The Crew might go to…Sacramento?

I totally missed this. In today’s Reporter’s Notebook:

Another new wrinkle in Austin’s (never-ending?) professional soccer saga developed slowly last week after ESPN soccer analyst Taylor Twellman opined, during a segment on Sacramento recently losing out on a Major League Soccer expansion bid, that “I still believe Columbus Crew doesn’t end up in Austin, Texas. I think they end up in Sacramento.”

It’s likely Twellman believes they’re going to Sacramento not because that city is a better fit for an MLS team, but simply because there happen to be some people there with money who are offering the Crew a better deal. But for shits and giggles, let’s compare Sacramento to Austin.

Credit: City of Sacramento

The Crew ownership has said they want a stadium in the urban core, ideally a place that people can walk to or get to via transit.

So how can both cities serve that vision?

Well, Sacramento’s population is about half that of Austin, but it’s metro area is arguably larger (2.14 million), at least according to what I’m seeing on Wikipedia. The half-million people in Sacramento are also clustered more densely (5k per sq mile) than the nearly one million in Austin (3.2k per sq mile).

At least on paper, their public transit systems are similar: both are mediocre and both have experienced declines in ridership in recent years. Sacramento’s public transit agency reported 1.72 million boardings in March, compared to CapMetro’s 2.6 million. For CapMetro, that represented a 5% decline from the previous year, while in Sacramento ridership dropped a whopping 17%. I have no idea why that is.

Sacramento’s traffic situation appears to be significantly better than Austin’s. According to the INRIX traffic scorecard, the average Sacramento commuter spends 25 hours a year stuck in traffic, compared to 43 in Austin.

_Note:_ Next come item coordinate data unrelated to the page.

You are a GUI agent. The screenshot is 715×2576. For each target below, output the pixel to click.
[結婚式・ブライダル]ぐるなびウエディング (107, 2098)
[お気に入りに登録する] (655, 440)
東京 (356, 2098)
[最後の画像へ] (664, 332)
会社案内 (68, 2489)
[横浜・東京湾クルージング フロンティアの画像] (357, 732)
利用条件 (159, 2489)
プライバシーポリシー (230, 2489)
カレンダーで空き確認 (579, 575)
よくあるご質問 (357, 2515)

In terms of demographics, their median incomes appear to be similar: roughly $60,000. Both have large Hispanic populations (27% in Sacramento, 35% in Austin) that are drawn from soccer-friendly countries, notably Mexico. Sacramento’s non-Hispanic white population is lower than Austin’s (34% vs 48%) due to its much larger Asian and black populations. I would guess that that doesn’t bode well for the soccer biz, but I’m very open to be proven wrong on that count.